L’Italie est-elle devenue dangereuse ?
À en croire le correspondant de l’Indépendance belge à Rome, il faut peut-être y penser sérieusement avant de songer à aller y vivre. La Patrie du 9 juillet 1890 reproduit la longue lettre du journaliste. Extraits.
Nos mœurs, écrit le correspondant, tournent au picaresque, et le vieux Polichinelle, qui rosse les créanciers de son maître et qui s’amuse à vivre joyeusement dans les alentours du code pénal sans jamais y donner en plein, est un parangon de vertu à côté des tristes héros qui, depuis quelque temps, remplissent le cadre de la chronique italienne.
Le banditisme classique revient en honneur, le vol à main armée, le meurtre, l’agression sont à l’ordre du jour. Ici, l’on pille, là-bas, on capture. Les routes de la péninsule sont encombrées de gens suspects qui attendent une proie au passage. Fra Diavolo et Zampa ont brisé le couvercle de leurs tombeaux et, comme les héros scandinaves de la légende, ils hantent les bois et les campagnes, suscitant des légions d’imitateurs […].

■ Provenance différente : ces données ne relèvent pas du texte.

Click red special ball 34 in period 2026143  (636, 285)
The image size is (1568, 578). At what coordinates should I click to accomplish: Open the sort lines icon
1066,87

Au centre même de la capitale, on n’est même plus sûr de retrouver, après dix heures, la porte de son domicile. Les écumeurs de nuit sont maîtres de la rue, comme s’il n’y avait plus de police, et ne se grisent plus pour choisir leurs victimes. L’autre soir, un ancien ministre de l’instruction publique, M. Banelli, a été pris au collet au moment même où il allait introduire un passe-partout dans la serrure de la porte de son habitation. […]
À Civita-Castellana, un de ces derniers soirs, de pacifiques archéologues qui, dans la journée, étaient allés visiter les ruines étrusques du voisinage, furent assaillis et malmenés par des carabiniers qui étaient à l’affût. Ils essuyèrent, presque à brûle-pourpoint, un feu de mousqueterie. Les carabiniers s’étaient embusqués pour surprendre une troupe de brigands qui infeste la campagne, et, sous prétexte que la nuit tous les chats sont gris, ils avaient tiré sur les premières personnes qui avaient eu le malheur de passer à leur portée. […]
Il ne faut pas s’étonner de ces anomalies sociales, car le mauvais exemple part d’en haut. La bourgeoisie italienne, qui devrait, par esprit de conservation et même par grâce d’État, être un modèle de probité et de vertu, donne des signes indéniables de déconfiture morale. Les sociétés de banque tombent comme des capucins de cartes, les caissiers éprouvent depuis quelque temps, comme les cailles, les hirondelles et les cigognes, un invincible besoin de locomotion, avec cette différence qu’ils ne ressentent point le désir de retour, à l’instar de ces animaux qui ramènent le printemps. Les caissiers, eux, une fois partis, ne ramènent jamais rien. […]
Enfin, pour compléter ce tableau de la vie italienne, on juge, en ce moment, à la cour d’assises de Frosinone, le procès des malfaiteurs d’Artena qui, au nombre de trente-deux, sont accusés de meurtre, de vols, d’arrestation à main armée. Parmi les prévenus, on remarque une femme et un jeune homme de dix-sept ans. Le procès dure depuis une vingtaine de jours et l’issue en est incertaine, car les témoins qui pourraient déposer contre les accusés s’en gardent bien, le point d’honneur consistant, en ce pays, à ne jamais seconder la justice.
Ce point d’honneur est d’autant plus rigoureusement observé que celui qui faillit est implacablement immolé par les intéressés ou par leurs parents.